> **EXTRACT PROVIDED**:

If you click here, you can read the original Japanese essay by Hoshino that appeared in the Tokyo Newspaper on April 3, 2006. The following is Jodie Beck’s translation of that essay. Jodie Beck is a Ph.D. student in East Asian Studies at McGill University. Ms. Beck is specializing in contemporary Japanese fiction, and her research interests include globalization, neoliberalism, nationalism, and gender studies.
For readers (like me) who don’t follow baseball, Ichirô Suzuki is a famous and popular player from Japan who currently is an outfielder for the Seattle Mariners, a Major League baseball team in the United States. For readers unfamiliar with the Yasukuni Shrine controversy, please check out this essay for a brief introduction.
Discrimination?
WBC Entangled with Nationalism
by Tomoyuki Hoshino
translated by Jodie Beck
Taking a sidelong glance at all of Japan’s excitement on the day Japan
won the World Baseball Classic (WBC), I felt gloomy. It wasn’t just that
the WBC was run by the USA’s warped administration, but rather because I
couldn’t help being troubled by Ichiro’s remarks and the way people
reacted to them.
I also have always had the greatest awe and
respect for Ichiro’s talent and achievements. But it is because he is
such a huge presence that his remarks exert influence in both positive
and negative ways beyond his own intentions. What I question is the
reaction of Japanese society to Ichiro’s remarks.

> **DATASET ENTRIES**:
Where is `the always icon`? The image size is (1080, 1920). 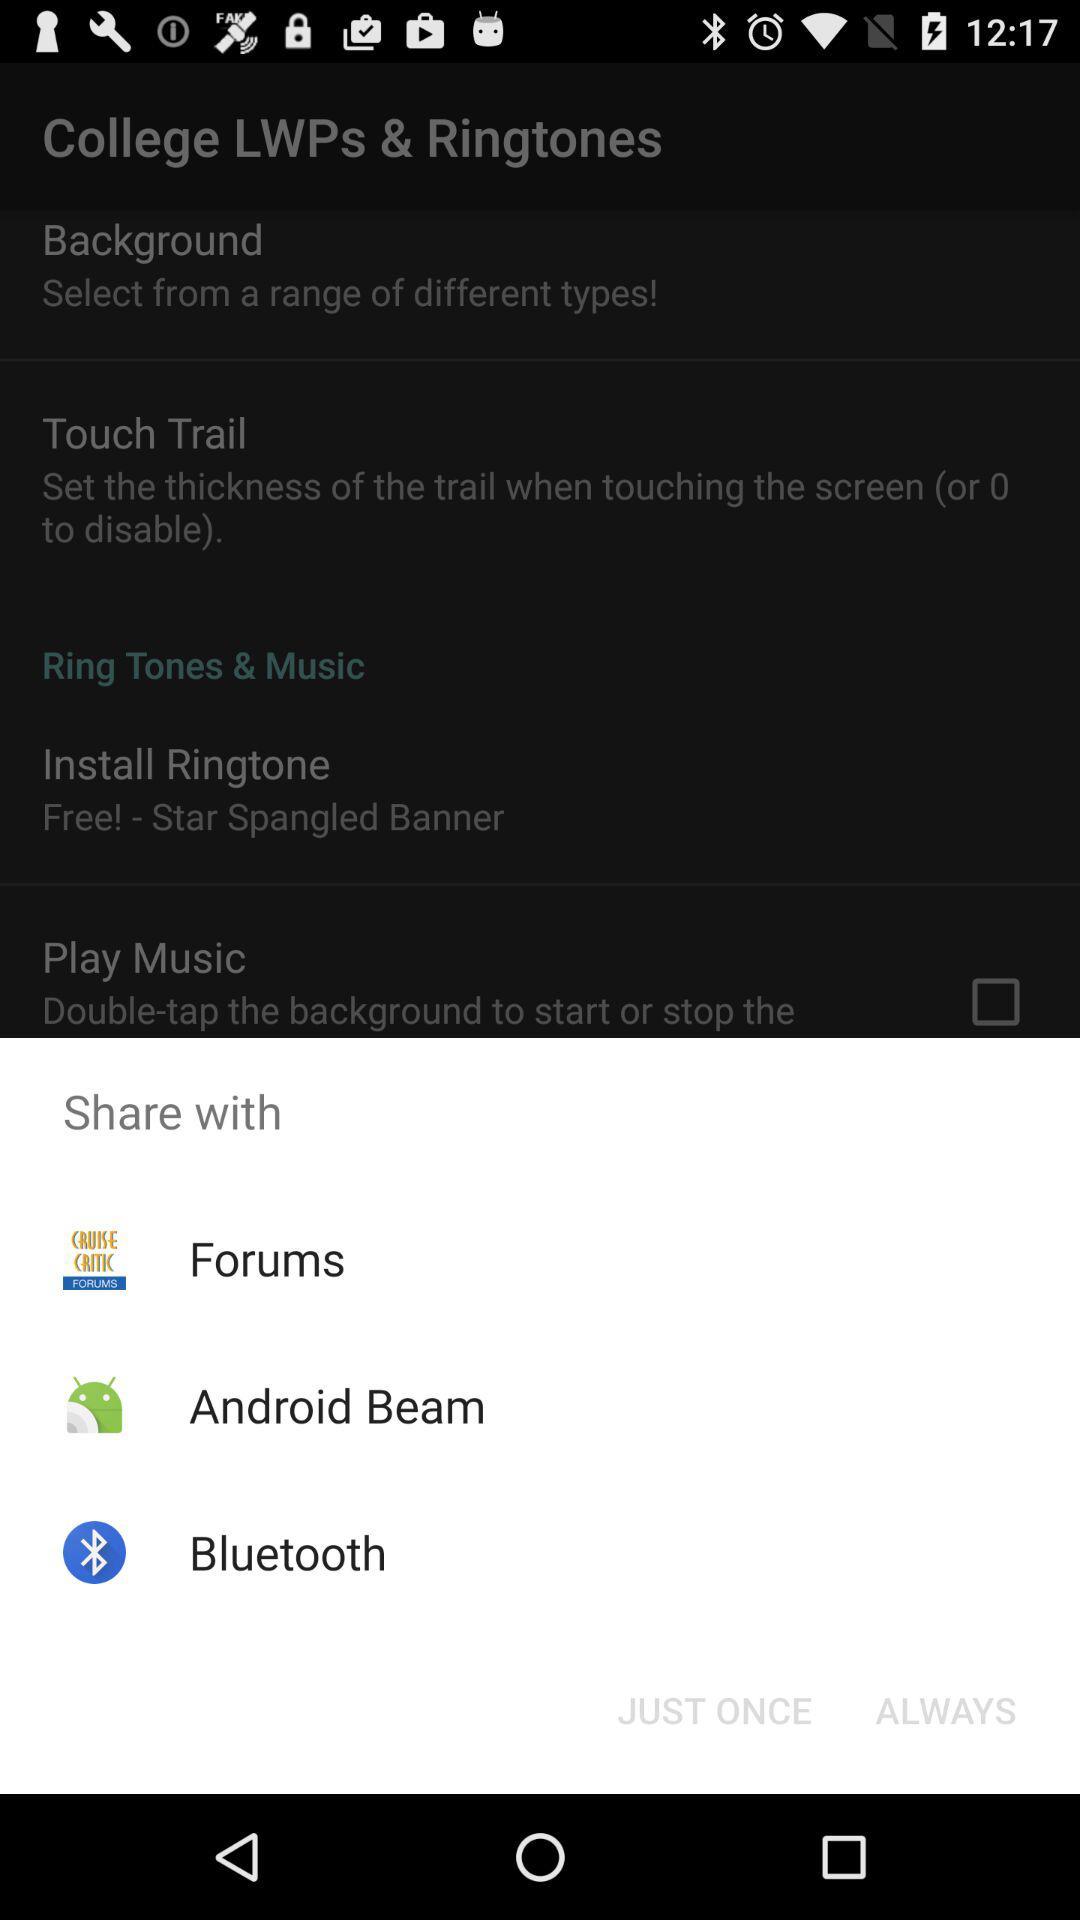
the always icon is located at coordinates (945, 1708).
* * *
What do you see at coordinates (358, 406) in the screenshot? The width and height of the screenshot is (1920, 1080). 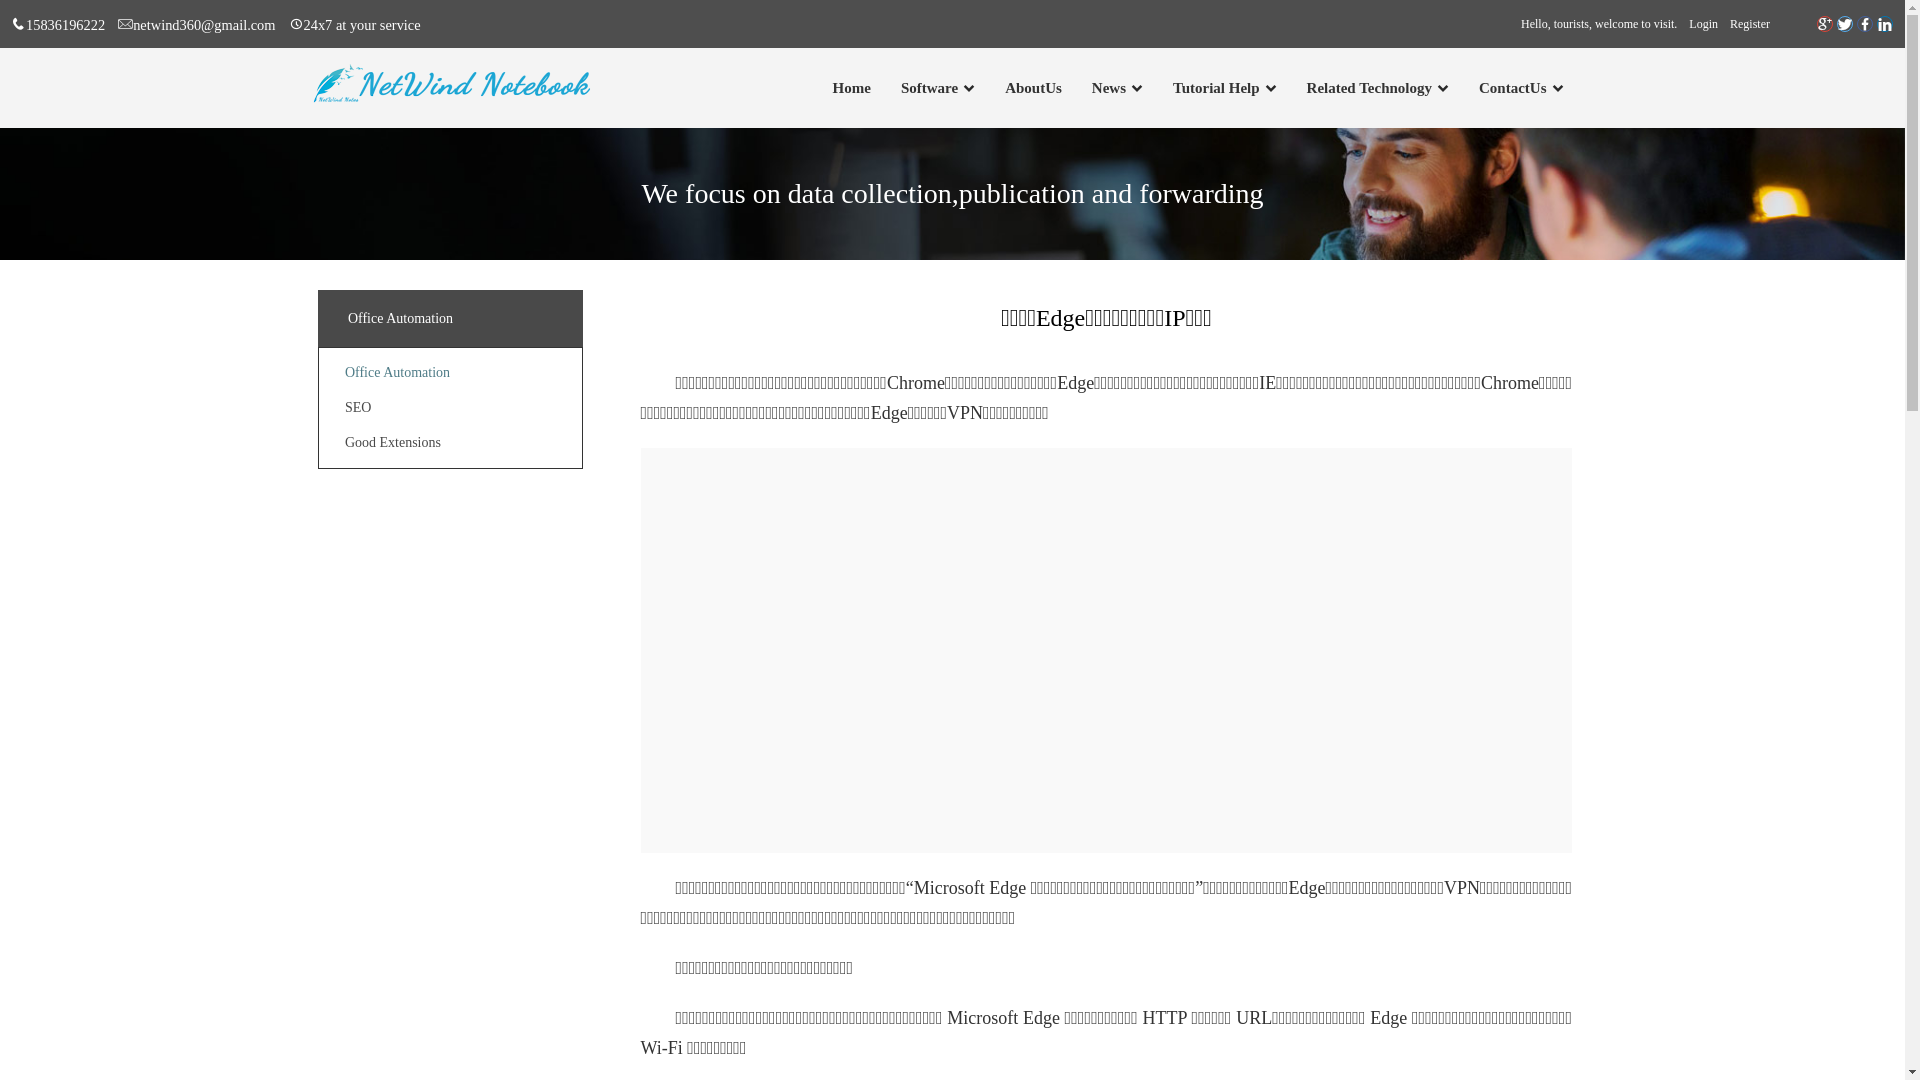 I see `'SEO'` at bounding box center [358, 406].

> **SET TASKS**:
**1)** In the WBC nationalism essay, which Major League team does Ichirô Suzuki currently play for?
**2)** Pick up the WBC nationalism essay right after its final sentence and keep going in the same voice.

> **ANSWER LIST**:
**1)** The Seattle Mariners.

**2)**
What bothered
me in particular was, after suffering successive defeats to Korea in the
second round, Ichiro’s comment that “Today is the most humiliating day
in my life of baseball”. The word “humiliation” does not only express
one’s inner feelings of rival-consciousness or regret, it also includes a
sense of resentment that one has suffered an unjust insult from an
opponent. I can’t help but feel the nuance of looking down on the other
side. Lets say that you were promoted faster to the position of
subsection chief or section chief than a close colleague who started
working at the company at the same time as you. If that employee said,
“That is the biggest humiliation”, wouldn’t you feel that he or she was
looking down on you? Of course I also thought that, by putting the
Korean flag on the mound as though they were American astronauts landing
on the moon, the behavior of the Korean players was “unseemly”, but I
did not think it was “humiliating”.
After that, when it was
decided that Japan would play against Korea a third time, Ichiro stated
that “it would be unforgivable for Japan to lose three times to the same
opponent.” Then I thought, that tone of always wanting to fight reminds
me of someone, and I realized that that was the way that Prime Minister
Jun -“ichiro” Koizumi talked at interviews last summer when the postal
privatization bill was rejected and he dissolved the House of
Representatives.
Yes, the two of them resemble each other. With
their fists and emotions bared, they work themselves up, create an
imaginary enemy, and then sing their own praises after they have won.
Right down until after winning the championship, the only thing that
came out of Ichiro’s mouth was praise for how wonderful the Japanese
players and Japanese baseball are. The two of them are also identical
with regards to their lack of sensitivity in not making any effort to
imagine the feelings of our neighbor, Korea.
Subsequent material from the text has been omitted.